There is an official area that can be visited and perhaps given the warnings of lost people and random body finds, I’d recommend going there before being too bold.

Odessa kat 01.jpg
By Полищук Денис Анатольевич – Own work, CC BY 2.5, Link



It is a site 12km north of the city of Šiauliai in Lithuania, it is a site of pilgrimage and the exact time at which the practise of leaving crosses began is unknown. The practise most likely came from around the two uprisings of the Polish and Lithuanian people against the Russian authorities. The Russian Empire took control in 1795, two uprisings from 1831 and 1863 left many perished rebels with their bodies unclaimed and never returned to their family. The crosses are symbols of the fallen and represent the endurance of the Lithuanian Catholocism.

During 1944 – 1990 people continued to travel up the hill, displaying an allegiance to their original identity. It was a venue of resistance and the occupied Soviet Union tried to remove crosses and even bulldozed it three times.

7th September 1993, Pope John Paul II visited, he declared it a place for hope, peace, love and sacrifice. As the hill remains under nobody’s jurisdiction people remain free to build crosses as they see fit.



Kryžių kalnas (Góra Krzyży)” by Pudelek (Marcin Szala) – Own work. Licensed under CC BY-SA 3.0 via Wikimedia Commons.
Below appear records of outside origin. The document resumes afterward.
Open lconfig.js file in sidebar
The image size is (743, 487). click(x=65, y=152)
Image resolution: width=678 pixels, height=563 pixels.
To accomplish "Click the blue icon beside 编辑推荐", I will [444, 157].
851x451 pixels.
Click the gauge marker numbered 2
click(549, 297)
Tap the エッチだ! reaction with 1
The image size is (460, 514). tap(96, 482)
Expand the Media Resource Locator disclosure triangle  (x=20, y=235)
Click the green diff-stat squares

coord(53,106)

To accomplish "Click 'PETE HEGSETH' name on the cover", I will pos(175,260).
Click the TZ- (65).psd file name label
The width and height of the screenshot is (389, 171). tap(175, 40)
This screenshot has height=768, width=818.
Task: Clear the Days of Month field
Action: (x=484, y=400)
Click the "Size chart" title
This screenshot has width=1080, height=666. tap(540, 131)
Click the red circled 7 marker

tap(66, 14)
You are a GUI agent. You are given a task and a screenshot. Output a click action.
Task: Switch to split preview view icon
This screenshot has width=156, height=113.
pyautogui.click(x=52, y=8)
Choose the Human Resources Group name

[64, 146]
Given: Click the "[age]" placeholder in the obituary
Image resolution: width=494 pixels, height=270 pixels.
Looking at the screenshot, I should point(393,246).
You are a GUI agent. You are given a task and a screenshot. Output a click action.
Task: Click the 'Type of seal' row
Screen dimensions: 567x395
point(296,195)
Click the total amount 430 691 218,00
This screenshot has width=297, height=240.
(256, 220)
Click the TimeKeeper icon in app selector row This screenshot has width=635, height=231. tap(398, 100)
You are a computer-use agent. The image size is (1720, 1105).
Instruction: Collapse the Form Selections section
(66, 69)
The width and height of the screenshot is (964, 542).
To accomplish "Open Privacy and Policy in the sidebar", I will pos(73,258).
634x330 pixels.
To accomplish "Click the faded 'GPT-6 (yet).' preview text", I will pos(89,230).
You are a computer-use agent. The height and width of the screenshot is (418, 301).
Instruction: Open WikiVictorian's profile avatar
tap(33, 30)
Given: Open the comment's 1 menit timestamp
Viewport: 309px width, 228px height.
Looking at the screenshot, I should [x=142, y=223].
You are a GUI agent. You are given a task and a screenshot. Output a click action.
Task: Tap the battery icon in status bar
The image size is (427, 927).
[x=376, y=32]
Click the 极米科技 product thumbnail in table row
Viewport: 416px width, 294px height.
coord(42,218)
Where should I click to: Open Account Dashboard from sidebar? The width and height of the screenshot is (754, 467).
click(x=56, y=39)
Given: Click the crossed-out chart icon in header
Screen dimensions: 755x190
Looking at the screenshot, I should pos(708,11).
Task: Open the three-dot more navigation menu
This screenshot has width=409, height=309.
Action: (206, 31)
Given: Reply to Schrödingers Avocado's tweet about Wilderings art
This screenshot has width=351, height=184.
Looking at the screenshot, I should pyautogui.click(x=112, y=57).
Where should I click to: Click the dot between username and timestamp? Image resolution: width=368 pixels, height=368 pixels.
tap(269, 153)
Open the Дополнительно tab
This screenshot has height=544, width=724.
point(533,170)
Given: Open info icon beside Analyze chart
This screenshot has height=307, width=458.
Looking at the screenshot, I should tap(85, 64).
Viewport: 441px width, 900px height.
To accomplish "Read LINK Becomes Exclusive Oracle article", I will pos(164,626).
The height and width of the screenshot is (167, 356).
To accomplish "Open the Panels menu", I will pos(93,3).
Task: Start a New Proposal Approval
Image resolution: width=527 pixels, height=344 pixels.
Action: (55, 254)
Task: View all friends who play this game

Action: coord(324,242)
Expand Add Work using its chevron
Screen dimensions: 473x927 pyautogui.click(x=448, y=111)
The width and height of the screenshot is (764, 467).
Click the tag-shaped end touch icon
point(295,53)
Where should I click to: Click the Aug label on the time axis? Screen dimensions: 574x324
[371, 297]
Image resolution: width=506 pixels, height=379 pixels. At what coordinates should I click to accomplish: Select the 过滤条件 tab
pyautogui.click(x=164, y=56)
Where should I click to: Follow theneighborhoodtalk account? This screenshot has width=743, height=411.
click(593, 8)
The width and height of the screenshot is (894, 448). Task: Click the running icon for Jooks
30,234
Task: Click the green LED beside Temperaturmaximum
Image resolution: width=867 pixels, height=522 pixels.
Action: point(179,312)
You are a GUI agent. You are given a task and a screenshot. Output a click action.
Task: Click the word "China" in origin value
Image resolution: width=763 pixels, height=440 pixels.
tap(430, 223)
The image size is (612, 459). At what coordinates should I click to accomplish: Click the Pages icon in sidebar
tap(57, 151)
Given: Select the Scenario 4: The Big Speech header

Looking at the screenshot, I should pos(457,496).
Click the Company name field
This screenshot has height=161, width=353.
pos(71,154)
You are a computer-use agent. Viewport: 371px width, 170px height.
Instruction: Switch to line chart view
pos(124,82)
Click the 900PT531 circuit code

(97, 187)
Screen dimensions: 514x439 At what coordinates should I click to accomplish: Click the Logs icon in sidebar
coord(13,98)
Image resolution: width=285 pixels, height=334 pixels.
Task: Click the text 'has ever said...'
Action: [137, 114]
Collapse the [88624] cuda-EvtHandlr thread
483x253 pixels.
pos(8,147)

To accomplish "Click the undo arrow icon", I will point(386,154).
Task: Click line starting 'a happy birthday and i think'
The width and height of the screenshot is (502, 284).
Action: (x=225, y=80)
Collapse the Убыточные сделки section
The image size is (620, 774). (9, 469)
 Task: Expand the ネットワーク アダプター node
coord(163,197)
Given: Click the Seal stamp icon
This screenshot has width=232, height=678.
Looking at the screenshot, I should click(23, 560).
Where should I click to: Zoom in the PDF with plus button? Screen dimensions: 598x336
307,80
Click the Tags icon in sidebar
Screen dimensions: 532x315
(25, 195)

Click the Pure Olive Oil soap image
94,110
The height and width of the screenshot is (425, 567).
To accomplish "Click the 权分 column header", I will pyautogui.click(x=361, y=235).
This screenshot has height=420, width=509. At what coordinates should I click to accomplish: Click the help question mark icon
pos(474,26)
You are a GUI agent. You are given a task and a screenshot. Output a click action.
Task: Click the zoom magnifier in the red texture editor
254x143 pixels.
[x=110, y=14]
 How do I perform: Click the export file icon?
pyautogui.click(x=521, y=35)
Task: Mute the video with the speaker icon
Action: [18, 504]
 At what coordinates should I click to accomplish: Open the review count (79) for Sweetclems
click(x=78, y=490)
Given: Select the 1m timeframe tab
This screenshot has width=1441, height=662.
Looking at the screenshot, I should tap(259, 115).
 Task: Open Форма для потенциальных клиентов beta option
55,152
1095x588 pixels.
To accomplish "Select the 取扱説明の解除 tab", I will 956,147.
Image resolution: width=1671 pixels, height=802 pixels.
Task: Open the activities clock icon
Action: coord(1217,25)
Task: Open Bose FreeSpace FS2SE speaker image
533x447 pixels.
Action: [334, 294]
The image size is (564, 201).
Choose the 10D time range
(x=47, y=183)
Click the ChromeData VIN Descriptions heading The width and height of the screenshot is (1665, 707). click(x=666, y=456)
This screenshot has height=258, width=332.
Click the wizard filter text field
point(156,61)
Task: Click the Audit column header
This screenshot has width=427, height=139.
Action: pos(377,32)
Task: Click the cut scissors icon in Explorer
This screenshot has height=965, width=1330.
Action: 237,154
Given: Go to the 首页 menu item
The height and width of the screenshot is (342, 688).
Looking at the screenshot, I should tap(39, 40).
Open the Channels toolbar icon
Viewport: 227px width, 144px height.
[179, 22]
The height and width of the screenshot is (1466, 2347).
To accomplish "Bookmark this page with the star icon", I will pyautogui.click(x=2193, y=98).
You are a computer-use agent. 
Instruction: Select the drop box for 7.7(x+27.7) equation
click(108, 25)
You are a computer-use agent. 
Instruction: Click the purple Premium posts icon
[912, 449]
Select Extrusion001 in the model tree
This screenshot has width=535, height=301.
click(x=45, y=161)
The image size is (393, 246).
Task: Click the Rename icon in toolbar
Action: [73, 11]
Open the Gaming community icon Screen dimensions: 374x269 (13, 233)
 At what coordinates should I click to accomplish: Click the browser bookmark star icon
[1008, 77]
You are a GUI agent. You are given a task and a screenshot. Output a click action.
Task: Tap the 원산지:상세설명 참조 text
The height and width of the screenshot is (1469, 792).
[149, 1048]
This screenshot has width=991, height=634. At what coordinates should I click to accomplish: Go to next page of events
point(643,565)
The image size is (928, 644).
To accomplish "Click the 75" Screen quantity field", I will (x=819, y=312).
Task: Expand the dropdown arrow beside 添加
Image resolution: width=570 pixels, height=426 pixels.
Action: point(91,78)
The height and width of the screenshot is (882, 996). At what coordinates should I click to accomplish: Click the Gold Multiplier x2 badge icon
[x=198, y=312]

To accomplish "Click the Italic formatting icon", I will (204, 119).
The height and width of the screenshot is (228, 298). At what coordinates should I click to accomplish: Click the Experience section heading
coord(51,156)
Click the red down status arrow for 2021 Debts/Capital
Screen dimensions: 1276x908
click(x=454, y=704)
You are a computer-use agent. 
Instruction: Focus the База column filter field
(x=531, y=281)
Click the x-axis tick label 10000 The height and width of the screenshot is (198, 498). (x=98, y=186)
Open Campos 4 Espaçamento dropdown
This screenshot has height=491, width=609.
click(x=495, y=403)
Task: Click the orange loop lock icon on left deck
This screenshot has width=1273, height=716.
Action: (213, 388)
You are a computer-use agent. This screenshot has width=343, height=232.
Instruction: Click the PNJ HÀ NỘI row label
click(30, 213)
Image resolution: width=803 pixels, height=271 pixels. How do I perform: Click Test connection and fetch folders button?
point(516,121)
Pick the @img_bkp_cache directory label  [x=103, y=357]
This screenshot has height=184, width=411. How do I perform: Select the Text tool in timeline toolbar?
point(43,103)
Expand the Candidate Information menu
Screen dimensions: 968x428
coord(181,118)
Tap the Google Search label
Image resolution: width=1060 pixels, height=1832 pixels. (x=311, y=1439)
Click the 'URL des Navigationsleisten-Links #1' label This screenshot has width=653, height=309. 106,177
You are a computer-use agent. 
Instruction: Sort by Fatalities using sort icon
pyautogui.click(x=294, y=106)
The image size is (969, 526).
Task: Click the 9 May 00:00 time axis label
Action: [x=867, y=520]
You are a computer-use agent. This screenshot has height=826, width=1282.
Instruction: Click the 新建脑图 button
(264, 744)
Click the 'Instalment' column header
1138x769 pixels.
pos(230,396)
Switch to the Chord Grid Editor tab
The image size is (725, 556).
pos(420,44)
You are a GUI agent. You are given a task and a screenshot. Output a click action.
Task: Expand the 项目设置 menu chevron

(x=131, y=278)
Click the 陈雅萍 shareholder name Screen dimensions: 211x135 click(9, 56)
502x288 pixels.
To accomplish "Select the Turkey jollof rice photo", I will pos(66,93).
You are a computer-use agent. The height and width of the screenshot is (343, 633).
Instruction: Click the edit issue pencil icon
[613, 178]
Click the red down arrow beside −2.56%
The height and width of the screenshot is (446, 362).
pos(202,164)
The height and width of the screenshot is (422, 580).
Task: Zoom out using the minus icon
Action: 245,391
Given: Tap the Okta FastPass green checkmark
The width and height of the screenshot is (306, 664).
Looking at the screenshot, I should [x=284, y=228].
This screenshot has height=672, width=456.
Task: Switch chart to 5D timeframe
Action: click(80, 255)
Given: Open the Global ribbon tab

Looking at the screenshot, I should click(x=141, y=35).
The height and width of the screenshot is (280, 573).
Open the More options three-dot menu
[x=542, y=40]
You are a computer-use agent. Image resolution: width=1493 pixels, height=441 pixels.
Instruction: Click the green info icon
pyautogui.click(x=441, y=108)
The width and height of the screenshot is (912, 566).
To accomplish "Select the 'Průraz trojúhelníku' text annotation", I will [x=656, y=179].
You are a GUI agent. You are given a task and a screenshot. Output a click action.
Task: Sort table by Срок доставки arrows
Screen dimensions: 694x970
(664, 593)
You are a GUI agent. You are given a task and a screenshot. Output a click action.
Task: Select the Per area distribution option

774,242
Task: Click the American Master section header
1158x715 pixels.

This is a city in the area, which is part of the Exclusion Zone. It was the administrative centre of Chernobyl Raion since 1932. I’m going to go over the details only briefly but it’s certainly one for the pages as it’s another abandoned place of interest.

In 1986 the city was evacuated due to a disaster at it’s Nuclear Power Plant 14.5km to it’s north-northwest. The cuty was not the residence of the of the power plant workers but nearby Pryptiat was built for them. After the accident the Chernobyl Raion administration was moved to nearby Ivankiv Raion.

The city is mostly inhabited, but a small number of people reside there with homes that state “Owner of this house lives here”. Workers on watch and administrations personnel are the only things close to long term residents outside of that. The city housed 14000 residents before the evacuation; nearly Skavutych was the specifically built area for
those evacuated.

First mentioned in 1193 Chernobyl has lain in the hands of Lithuania (13th Century), Polen (1569) The Russian Empire (1793) and has had a long history of border changes  mostly due to the political climate of its geography. Since the 1880’s it has seen many changed and in 1991 with the dissolution of the Soviet Union it remained part of the
Ukraine, now an independent nation. As of 2012 a small number of people remain in the area refusing to leave their native city.

April 26th 1986 Reactor #4 exploded, it happened at 1.23am and nearby  residents in Pripyat were asleep. Two workers were instantly killed and 40 hours later the residents of Pripyat were told to evacuate. Many never returned, many of the residents had already suffered varying degrees of radiation poisoning.

(CRDP) Chernobyl Recovery and Development Project was launched in 2003 by the United Nations Development Program. The program was based on the report initiated in Feb 2002. CRDP work s in the four most affected areas.